#### WHAT YOU HAVE TO DO:
If a line in the data below contains "Select", copy it.

Saved entries
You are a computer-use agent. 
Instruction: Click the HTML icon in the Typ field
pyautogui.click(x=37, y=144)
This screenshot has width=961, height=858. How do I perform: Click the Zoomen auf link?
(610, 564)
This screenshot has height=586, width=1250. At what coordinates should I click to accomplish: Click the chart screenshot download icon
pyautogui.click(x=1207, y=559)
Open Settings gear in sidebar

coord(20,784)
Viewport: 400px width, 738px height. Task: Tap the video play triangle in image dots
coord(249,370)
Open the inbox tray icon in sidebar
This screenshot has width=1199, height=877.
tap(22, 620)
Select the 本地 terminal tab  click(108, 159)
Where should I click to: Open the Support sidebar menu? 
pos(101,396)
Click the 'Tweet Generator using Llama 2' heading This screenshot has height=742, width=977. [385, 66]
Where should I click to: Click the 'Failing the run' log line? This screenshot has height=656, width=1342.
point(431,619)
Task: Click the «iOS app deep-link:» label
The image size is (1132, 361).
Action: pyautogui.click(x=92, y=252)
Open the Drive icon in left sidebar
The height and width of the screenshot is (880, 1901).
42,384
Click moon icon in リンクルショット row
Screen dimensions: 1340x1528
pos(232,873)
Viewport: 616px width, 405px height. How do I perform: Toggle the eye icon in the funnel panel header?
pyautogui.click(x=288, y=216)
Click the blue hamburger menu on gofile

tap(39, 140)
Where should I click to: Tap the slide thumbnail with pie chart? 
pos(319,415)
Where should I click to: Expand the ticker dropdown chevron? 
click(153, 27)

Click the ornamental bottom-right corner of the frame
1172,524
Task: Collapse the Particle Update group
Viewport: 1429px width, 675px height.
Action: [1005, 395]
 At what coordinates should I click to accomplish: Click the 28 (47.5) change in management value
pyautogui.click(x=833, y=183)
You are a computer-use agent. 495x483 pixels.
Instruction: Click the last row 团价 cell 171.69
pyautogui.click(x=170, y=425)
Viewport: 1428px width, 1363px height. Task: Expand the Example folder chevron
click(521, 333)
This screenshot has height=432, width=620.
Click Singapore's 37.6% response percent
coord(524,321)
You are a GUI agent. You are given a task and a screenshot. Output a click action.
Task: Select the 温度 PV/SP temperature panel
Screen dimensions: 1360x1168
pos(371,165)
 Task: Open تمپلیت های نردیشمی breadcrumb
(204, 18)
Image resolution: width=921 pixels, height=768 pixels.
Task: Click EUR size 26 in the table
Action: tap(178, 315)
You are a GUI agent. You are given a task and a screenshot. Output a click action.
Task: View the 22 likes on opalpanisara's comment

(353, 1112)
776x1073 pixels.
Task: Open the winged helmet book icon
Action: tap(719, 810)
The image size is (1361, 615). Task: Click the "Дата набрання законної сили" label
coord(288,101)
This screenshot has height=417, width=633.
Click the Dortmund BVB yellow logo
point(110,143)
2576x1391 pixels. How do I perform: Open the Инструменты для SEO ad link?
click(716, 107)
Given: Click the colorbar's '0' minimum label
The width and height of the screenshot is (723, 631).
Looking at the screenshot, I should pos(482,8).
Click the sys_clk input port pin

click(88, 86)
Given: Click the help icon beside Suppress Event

#### ANSWER SPACE:
Select the 本地 terminal tab  click(108, 159)
Task: Select the 温度 PV/SP temperature panel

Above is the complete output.